In its cover story, the Edge’s Khairie Hisyam Aliman and Adam Aziz wrote that just months into his tenure, Badrul had the dubious honour of presenting the group’s worst full-year financial results since 1998.

For the financial year ended Dec 31, 2015 (FY2015), UMW posted a net loss of RM37.2 million on revenue of RM14.44 billion as lower income from its automotive division was exacerbated by widening losses in its oil and gas (O&G) operations.

It was UMW’s first full-year loss in 17 years, and the night got darker in FY2016, his first full year as CEO, Badrul tells The Edge.

UMW is set to release its FY2016 numbers on Feb 27.

The Edge cited Badrul as saying that 2016 was going to be a bad year.

“We are expecting losses and I think we will see a new low [compared with 2015].

“The most important thing is that we are on the right track to recovery from 2017 onwards,” it quoted him as saying.

The weekly said that for the nine-month period up to Sept 30, 2016, UMW posted a revenue of RM7.9 billion, down 22.9% from the previous corresponding period. Its cumulative net loss stood at RM322.2 million compared with a net profit of RM930.7 million the year before.

Disposing of its listed O&G arm, UMW Oil & Gas Bhd (UMWOG), is the first step in the group’s road to recovery as it refocuses on its remaining three core divisions — automotive, equipment, and manufacturing and engineering.

On Jan 19, UMW announced that it would exit UMWOG, passing on its 55.72% stake to its shareholders via a distribution-in-specie pending their approval via an extraordinary general meeting to be held at end-March or in early April.

For perspective, had it not been for the combined pre-tax loss of RM834.5 million from its O&G operation in FY2015, UMW’s pre-tax income would have been roughly RM1.1 billion.

This may explain the market’s enthusiastic response to the news of the disposal. On Jan 20, the day after the announcement, UMW’s shares surged 9.96% to end at RM5.08. It was the stock’s biggest single-day gain since August 1999.

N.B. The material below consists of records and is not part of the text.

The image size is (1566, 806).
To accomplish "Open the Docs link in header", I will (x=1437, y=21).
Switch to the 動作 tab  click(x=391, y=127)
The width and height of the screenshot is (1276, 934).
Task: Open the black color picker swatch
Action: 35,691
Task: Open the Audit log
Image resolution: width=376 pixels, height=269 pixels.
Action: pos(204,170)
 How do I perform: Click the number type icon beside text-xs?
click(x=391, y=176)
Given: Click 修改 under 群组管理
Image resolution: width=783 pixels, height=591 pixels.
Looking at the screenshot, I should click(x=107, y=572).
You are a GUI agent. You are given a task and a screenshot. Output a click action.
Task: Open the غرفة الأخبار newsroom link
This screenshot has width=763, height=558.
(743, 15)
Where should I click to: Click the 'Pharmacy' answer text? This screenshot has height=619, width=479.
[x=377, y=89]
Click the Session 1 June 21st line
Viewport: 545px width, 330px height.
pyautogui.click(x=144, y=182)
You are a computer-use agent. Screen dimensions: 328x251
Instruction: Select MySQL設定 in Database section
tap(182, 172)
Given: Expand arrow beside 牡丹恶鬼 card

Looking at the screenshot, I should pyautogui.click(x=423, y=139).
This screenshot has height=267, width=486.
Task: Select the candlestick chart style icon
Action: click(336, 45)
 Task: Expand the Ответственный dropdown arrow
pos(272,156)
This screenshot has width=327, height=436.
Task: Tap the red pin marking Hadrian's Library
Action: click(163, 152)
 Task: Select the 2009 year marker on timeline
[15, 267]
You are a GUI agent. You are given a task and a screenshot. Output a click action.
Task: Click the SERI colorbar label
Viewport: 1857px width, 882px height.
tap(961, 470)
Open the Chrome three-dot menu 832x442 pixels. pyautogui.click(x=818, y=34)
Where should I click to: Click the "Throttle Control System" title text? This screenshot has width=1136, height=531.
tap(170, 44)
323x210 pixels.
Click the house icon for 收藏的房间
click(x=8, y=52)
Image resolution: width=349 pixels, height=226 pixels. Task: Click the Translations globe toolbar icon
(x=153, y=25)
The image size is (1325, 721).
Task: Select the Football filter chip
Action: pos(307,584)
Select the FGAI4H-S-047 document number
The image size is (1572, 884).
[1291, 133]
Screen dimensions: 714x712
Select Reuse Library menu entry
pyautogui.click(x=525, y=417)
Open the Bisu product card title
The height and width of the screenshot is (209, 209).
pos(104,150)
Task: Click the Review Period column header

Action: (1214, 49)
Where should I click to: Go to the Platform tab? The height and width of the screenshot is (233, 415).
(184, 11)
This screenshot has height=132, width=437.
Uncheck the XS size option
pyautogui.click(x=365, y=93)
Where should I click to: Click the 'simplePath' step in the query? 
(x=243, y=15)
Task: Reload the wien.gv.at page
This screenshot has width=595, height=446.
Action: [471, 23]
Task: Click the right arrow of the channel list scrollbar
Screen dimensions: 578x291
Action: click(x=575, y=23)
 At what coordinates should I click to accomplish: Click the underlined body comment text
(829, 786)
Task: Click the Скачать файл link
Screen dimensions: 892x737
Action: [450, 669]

To recap, the divestment is part of a consolidation exercise that centres on UMWOG. Also on Jan 20, UMWOG and Ekuiti Nasional Bhd (Ekuinas) signed two separate share purchase agreements that were collectively worth RM721.61 million. The deals will see UMWOG acquire Ekuinas’ 42.3% direct stake in listed Icon Offshore Bhd for new UMWOG shares while separately acquiring Ekuinas’ 95.5% stake in privately held Orkim Sdn Bhd for cash. These exercises will see Icon Offshore being taken private.

For more on the road ahead for UMW, get a copy of the Edge for the week of Feb 20 – Fen 26 available at newsstands now.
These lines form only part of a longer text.